• [What this task involves] Return every line of the items below that contains the word "label".

--- Data rows ---

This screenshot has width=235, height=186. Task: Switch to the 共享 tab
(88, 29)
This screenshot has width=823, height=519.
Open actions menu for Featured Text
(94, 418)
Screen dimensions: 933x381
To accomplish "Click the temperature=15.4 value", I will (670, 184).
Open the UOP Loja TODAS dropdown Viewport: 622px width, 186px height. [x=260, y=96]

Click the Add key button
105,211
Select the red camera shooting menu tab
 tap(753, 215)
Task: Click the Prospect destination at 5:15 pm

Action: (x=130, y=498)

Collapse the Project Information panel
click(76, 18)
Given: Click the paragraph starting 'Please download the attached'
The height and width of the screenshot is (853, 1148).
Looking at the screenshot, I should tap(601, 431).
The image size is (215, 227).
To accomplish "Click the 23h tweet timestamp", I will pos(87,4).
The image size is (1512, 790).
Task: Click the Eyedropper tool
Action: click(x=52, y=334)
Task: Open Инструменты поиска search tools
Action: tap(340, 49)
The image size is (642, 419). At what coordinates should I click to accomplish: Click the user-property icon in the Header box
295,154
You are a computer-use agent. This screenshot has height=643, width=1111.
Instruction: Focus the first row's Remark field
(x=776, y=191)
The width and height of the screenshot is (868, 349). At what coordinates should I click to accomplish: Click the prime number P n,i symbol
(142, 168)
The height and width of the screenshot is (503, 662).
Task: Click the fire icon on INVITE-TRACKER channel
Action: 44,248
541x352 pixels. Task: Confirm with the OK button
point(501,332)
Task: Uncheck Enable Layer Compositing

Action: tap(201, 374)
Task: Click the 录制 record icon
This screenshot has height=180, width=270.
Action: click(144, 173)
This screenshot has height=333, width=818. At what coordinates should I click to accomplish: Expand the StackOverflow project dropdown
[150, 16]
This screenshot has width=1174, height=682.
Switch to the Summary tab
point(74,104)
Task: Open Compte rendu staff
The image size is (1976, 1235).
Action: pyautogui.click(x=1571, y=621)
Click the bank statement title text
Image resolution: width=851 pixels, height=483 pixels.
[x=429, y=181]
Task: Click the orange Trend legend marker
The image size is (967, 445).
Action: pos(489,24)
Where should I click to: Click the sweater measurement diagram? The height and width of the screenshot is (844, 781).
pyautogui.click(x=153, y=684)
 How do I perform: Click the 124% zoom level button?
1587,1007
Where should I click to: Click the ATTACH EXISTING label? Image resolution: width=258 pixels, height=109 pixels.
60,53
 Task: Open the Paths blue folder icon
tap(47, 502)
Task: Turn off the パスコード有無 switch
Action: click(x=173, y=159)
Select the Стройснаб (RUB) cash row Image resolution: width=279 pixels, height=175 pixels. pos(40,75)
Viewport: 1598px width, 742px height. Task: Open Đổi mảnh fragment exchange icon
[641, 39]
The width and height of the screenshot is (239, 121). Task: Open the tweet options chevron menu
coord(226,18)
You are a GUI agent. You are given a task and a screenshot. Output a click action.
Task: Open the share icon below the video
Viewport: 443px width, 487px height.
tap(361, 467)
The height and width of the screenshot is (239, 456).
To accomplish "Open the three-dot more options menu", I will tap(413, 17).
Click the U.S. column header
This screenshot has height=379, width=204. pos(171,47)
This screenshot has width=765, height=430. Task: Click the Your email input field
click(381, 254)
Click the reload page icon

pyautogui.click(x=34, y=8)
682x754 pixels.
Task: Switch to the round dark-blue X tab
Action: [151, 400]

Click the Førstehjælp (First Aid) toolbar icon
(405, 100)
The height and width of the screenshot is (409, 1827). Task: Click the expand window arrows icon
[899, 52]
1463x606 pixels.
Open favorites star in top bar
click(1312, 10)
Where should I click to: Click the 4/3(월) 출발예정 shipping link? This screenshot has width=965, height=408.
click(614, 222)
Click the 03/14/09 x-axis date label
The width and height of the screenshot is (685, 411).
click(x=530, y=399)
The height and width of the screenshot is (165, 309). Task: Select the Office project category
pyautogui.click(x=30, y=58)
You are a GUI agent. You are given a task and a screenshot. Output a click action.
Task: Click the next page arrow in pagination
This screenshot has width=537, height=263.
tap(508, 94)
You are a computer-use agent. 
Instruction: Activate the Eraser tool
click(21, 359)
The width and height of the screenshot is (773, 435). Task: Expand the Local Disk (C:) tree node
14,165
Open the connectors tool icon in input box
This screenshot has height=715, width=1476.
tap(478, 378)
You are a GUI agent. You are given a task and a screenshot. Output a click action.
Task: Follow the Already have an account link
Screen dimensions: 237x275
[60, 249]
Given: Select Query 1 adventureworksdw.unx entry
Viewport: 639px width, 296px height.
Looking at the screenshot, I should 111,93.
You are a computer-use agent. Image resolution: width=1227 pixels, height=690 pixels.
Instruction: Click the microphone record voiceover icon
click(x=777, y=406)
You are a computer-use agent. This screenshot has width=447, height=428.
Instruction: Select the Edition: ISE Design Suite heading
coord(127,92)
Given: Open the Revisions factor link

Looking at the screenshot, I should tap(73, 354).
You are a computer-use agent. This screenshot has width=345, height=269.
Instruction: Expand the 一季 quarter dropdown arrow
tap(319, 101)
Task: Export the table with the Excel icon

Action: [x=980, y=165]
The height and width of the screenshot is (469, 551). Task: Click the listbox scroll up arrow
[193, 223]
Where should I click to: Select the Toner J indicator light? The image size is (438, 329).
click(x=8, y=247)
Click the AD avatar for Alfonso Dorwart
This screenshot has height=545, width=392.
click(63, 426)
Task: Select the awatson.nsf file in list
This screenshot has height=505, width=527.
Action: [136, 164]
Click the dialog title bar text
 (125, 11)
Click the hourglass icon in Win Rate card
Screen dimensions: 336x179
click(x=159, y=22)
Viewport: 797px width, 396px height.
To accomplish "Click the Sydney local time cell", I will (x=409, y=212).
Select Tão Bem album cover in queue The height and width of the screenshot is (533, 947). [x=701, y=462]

---

• [Task result]
Where should I click to: Click the ATTACH EXISTING label? Image resolution: width=258 pixels, height=109 pixels.
Click the 03/14/09 x-axis date label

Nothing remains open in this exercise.